*Exercise details*. Your answer must be the lines from the one holding "You are a computer-use agent." through the final line of the entries below, copied exactly, with no pictures.

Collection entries
<<<<

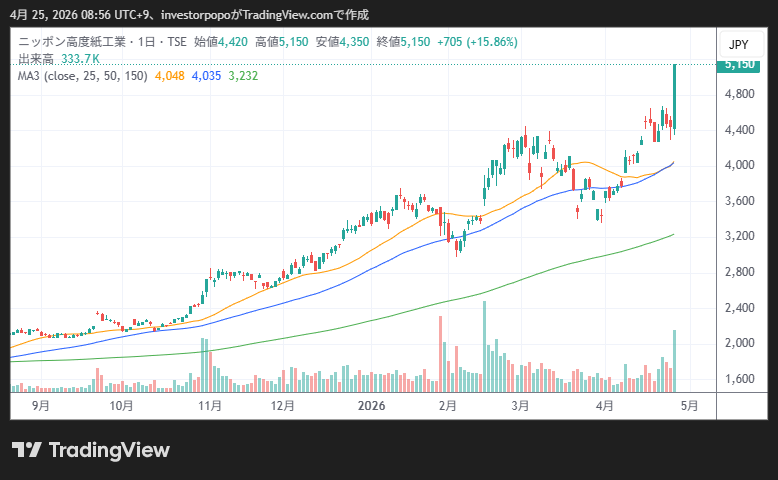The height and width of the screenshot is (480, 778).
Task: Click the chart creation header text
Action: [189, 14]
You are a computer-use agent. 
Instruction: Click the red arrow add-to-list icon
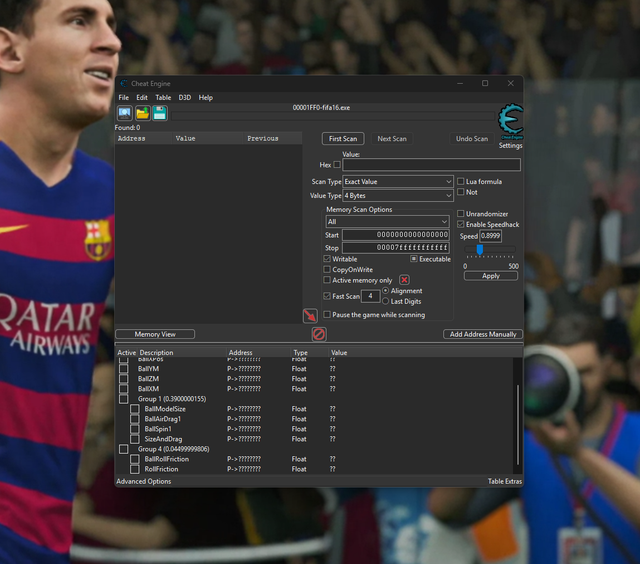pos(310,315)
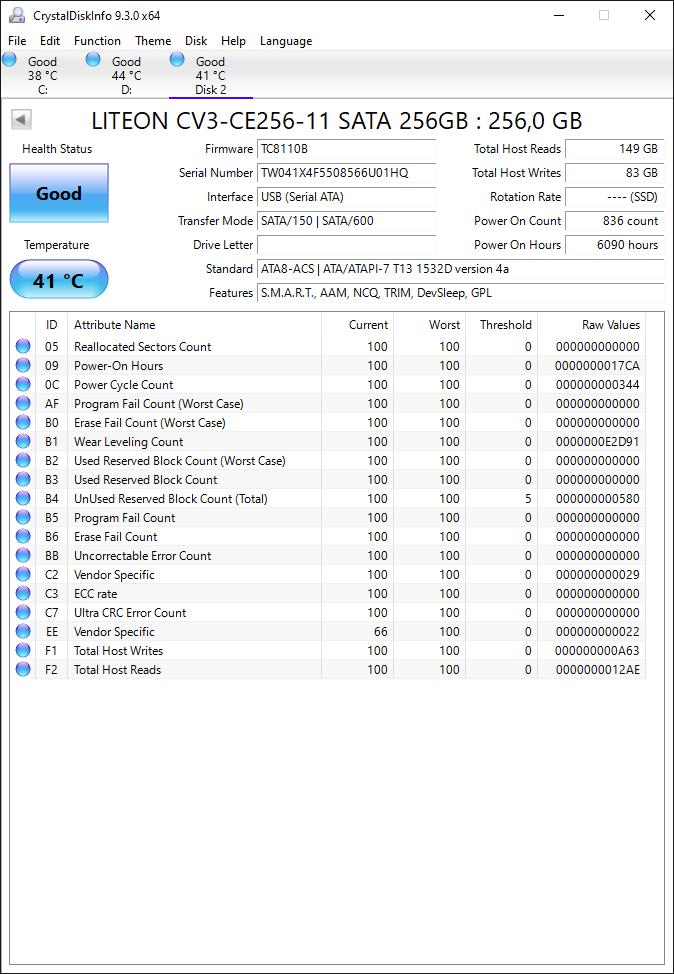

>>>>

*Output below*.
You are a computer-use agent. 
Instruction: Click the red arrow add-to-list icon
pos(310,315)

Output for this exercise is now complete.